Table of contents for Consecrated Virgins

  1. Consecrated Virgins Part I
  2. Consecrated Virgins Part II
  3. Consecration Vs. Vow

by Therese Ivers, JCL

Jane is a Catholic.  She marries Mark in the Church.  Later, they divorce.  Jane falls in love with David.  Jane wants to have children desperately and she is getting close to the age of riskier pregnancies.  Because she does not have a declaration of nullity from the Church (annulment), Jane decides to get married to David before the Justice of the Peace and worry about getting her marriage blessed in the Church later.  Jane and David have a miscarriage and then a daughter.  The sorrow and excitement distracted Jane from working on the annulment paperwork, but she finally got around to getting all the information put together and sent it to her parish priest.  After a year and a half, Jane learns that she received the annulment and can get married in the Church.  The way Jane sees it, she can now have God’s blessing called upon her wonderful marriage between her and David and she can now go back to Holy Communion.  She believes that the convalidation (wedding) ceremony in the Church is just a fancy way of having God recognize her marriage and bless it.

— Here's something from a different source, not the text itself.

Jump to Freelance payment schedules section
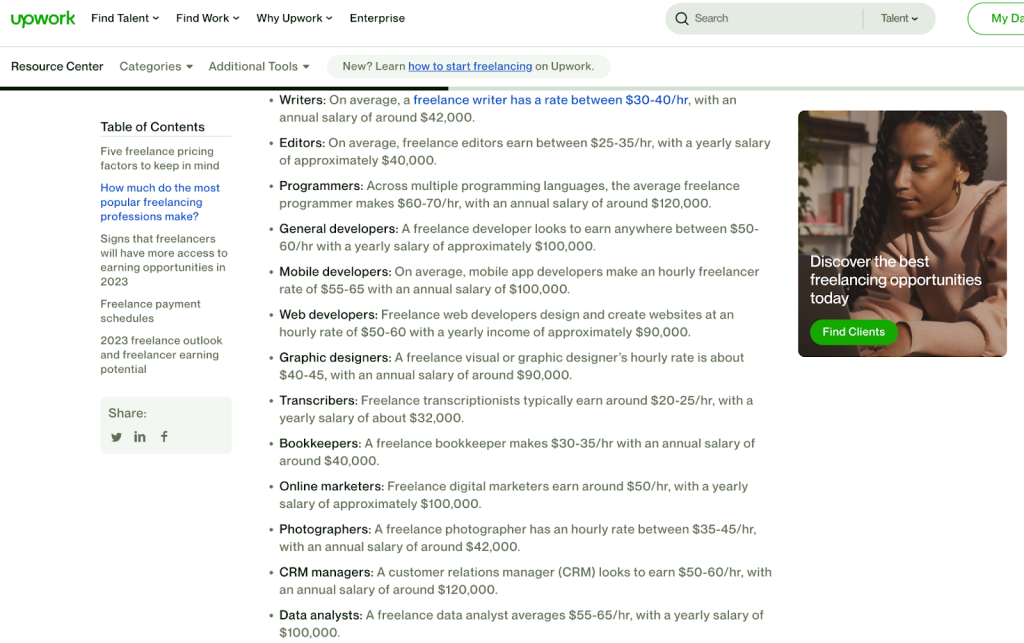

Unfortunately, Jane, like many other people in her situation, is quite mistaken in the matter.  She does not have a true marriage with David for God to bless in the convalidation ceremony.  Instead, she and David are coming before God to get married for the first time, she will change from a single woman and become a married woman, becoming two in one flesh.  Even though Jane was legally married to David, walking down the aisle with David to the altar, she was still single in the eyes of God (the annulment is a declaration that even though she thought she was married to Mark, she was still a single person).  When she came before the priest/deacon and exchanged her vows with David in the Church, she finally got married.  This is why God does not “bless” her supposedly already existing marriage.  There was no marriage to bless- it was being created!  Now the couple in the eyes of God are joined by a permanent bond which “no man shall sunder”.  Afterwards, the nuptial blessing can be given upon David and Jane.

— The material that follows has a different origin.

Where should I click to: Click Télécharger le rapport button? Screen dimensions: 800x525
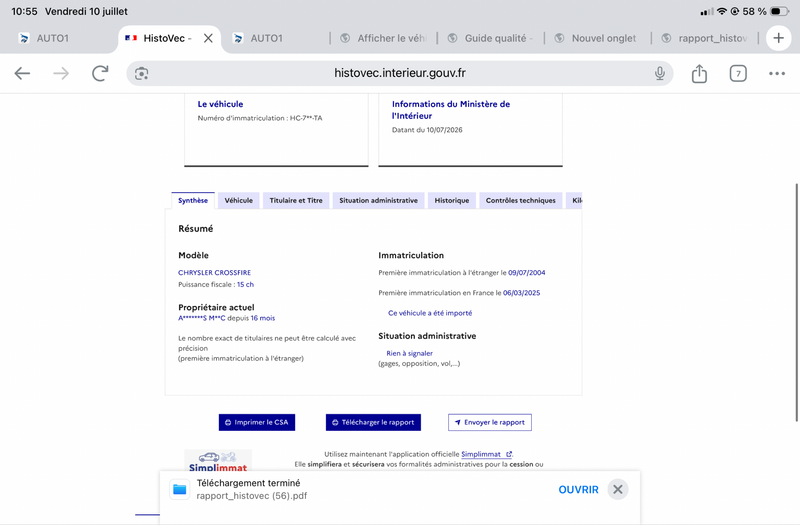pos(373,422)
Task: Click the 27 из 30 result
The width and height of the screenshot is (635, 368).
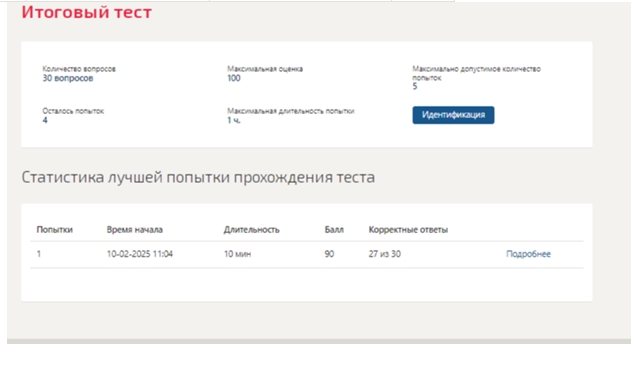Action: (x=385, y=254)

Now, we have a similar situation for people who think that the ceremony of the Solemn Consecration of a Virgin Living in the World is a “blessing ceremony” upon the woman who is privately vowed to God.  In this erroneous view, God solidifies a virgin’s vow to perpetual virginity and blesses her already existing dedication/consecration to God within the ceremony.  The Bishop merely confirms her already existing espousals with Christ. The author of THIS article online assumes that it is the consecrated virgin who espouses herself to the Son of God by means of a private vow and then the consecration ceremony confirms and blesses this spiritual nuptials.  He writes that the consecration ceremony is an event in which “the virgin’s bond is confirmed and elevated by the church’s acceptance of it”.  This is false!  It is derived from the religious life paradigm of people who do make vows.

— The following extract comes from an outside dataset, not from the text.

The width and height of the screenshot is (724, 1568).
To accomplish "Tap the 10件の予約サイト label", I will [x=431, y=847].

A virgin does present herself before the Bishop.  She may or may not be under a private vow of virginity.  This private vow does not make her a consecrated virgin bride of Christ any more than an engagement makes a couple married.  Yes, a private vow is a pledge of one’s celibacy for the sake of the Kingdom, but a male can make the same pledge of virginity.  If we were to have hold that a vow of chastity/virginity is what makes the consecrated virgin and that it is merely elevated and blessed by the Church in the Consecration ceremony, then males should be able to receive the consecration.  Yet, it is precisely because it is directly spousal that a man ontologically cannot be a consecrated virgin since he is male.

As mentioned before on this website, it is the consecration prayer that the bishop recites that creates consecrated virgin’s unique and directly spousal bond with Christ!  Unlike the vowed celibate in general, who can be male or female, consecrated virgins are female and this is part and parcel of “consecrated virginity”.  The ceremony does not recognize or bless her supposed already existing but lesser form of  “marriage” with Christ as a consecrated virgin because until the consecration prayer, that distinct and substantially different spousal bond did not exist.  That special charism and outpouring of the Holy Spirit upon the virgin creating her a bride of Christ specifically as a consecrated virgin occurs in the Consecration Prayer.  Until then, she is a lady, dedicated to serving the Lord in virginity (if she has retained her primary virginity) but she does not have that distinct charismatic spousal bond.  Although the author makes some excellent points in his article, he fails to mention that primary virginity is required to be a “consecrated virgin” in the strict sense (not in the loose sense of being a celibate religious or lay woman with a private vow of virginity).